Comissão fixa, base volátil: quanto rende mesmo a IBIT
A receita da IBIT é uma comissão fixa sobre uma base que oscila com o Bitcoin. Em 2026, isso voltou a pôr o fundo de cripto da BlackRock atrás do seu próprio ETF do S&P 500.
Em meados de setembro de 2026, o Bitcoin mudava de mãos perto dos 66 mil euros, cerca de 77 mil dólares, segundo a CoinGecko, e a indústria que mais cresceu na última década voltava a dar sinais de nervos. Depois da série de entradas mais forte do ano no arranque do mês, com um único dia, 3 de setembro, a captar 731 milhões de dólares, dos quais 454 milhões foram só para a IBIT, segundo dados compilados pelo Cryptonomist, os ETF de Bitcoin à vista nos Estados Unidos registaram entre 8 e 12 de setembro a primeira semana de saídas líquidas em várias semanas: cerca de 462 milhões de dólares, sem um único dia positivo, de acordo com a Coinpedia. Por cima de tudo pairava a reunião da Reserva Federal de 16 de setembro, com os mercados a darem cerca de 87% de probabilidade a uma subida de juros, como noticiou a UseTheBitcoin.
Quase toda a cobertura destes produtos faz a mesma pergunta: para onde vai o dinheiro? Este artigo faz outra, menos óbvia e bastante mais reveladora: quanto é que a máquina no centro de tudo isto ganha, de facto? No meio da categoria está a iShares Bitcoin Trust, a IBIT da BlackRock, que sozinha guarda mais de 785 mil Bitcoin e mais de 60 mil milhões de dólares em ativos, segundo o agregador Bitbo, e cobra por isso uma comissão de gestão fixa de 0,25% ao ano.
A resposta revela uma mecânica que raramente chega aos títulos. A receita da IBIT é uma comissão fixa aplicada sobre uma base que não para de se mexer.
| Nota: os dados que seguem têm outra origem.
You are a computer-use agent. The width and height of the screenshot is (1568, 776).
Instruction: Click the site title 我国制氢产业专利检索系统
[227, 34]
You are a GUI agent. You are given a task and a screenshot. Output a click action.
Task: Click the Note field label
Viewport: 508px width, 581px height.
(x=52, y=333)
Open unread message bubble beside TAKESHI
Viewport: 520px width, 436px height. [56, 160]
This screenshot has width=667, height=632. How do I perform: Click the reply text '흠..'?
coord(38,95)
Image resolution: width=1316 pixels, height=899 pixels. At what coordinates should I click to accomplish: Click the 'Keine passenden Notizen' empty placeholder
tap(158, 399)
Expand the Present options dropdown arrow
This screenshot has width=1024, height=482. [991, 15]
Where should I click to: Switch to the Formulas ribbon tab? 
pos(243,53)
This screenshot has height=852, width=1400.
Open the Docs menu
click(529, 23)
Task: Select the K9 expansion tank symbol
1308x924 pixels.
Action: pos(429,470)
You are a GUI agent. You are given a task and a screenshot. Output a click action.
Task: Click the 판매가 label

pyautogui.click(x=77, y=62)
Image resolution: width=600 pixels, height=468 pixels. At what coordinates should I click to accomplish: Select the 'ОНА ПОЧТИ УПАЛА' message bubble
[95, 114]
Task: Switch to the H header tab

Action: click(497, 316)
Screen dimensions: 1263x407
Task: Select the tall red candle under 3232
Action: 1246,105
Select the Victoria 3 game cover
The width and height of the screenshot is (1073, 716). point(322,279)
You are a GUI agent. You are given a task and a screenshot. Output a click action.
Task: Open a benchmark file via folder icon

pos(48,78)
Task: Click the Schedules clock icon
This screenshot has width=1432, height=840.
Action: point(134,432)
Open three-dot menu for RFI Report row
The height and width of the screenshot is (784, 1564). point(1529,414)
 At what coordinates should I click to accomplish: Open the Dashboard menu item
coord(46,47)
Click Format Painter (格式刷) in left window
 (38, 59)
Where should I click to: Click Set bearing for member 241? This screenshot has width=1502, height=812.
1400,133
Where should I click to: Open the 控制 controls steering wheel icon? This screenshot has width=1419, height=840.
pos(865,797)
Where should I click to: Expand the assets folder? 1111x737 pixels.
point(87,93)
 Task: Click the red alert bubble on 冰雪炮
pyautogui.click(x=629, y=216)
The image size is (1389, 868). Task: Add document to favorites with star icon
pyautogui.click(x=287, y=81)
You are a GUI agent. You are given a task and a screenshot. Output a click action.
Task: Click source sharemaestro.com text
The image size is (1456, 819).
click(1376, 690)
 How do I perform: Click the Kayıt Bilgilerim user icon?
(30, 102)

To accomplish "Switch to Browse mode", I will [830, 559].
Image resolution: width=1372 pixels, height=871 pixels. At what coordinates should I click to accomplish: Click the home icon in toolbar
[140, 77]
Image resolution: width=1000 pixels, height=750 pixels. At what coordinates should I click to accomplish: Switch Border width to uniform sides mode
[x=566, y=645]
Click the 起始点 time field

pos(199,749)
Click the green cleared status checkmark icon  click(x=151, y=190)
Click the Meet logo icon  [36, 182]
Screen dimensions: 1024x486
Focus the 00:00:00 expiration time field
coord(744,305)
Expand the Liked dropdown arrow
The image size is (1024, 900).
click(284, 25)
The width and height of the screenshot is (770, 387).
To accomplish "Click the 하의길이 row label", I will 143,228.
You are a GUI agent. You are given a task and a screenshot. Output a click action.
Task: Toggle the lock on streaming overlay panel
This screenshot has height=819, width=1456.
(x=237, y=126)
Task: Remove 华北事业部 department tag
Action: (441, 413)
Como essa base é feita sobretudo de preço, e não de entradas novas, o que a BlackRock ganha com o fundo é, na prática, uma aposta alavancada na cotação do Bitcoin. Foi isso que, em 2025, levou a IBIT a render mais do que o enorme fundo do S&P 500 da própria casa; e foi exatamente isso que, em 2026, a fez escorregar outra vez para trás dele.
O que é, afinal, uma comissão de ETF
A comissão de um fundo negociado em bolsa, o chamado rácio de despesa ou TER, é uma percentagem anual cobrada sobre os ativos sob gestão. Não chega ao investidor como uma fatura: é descontada todos os dias, em pequenas fatias, do valor líquido do fundo. Quem detém o ETF vê apenas um preço ligeiramente mais baixo ao longo do tempo, não uma cobrança avulsa. Para a gestora, porém, esse desconto silencioso é a linha de receita principal do produto.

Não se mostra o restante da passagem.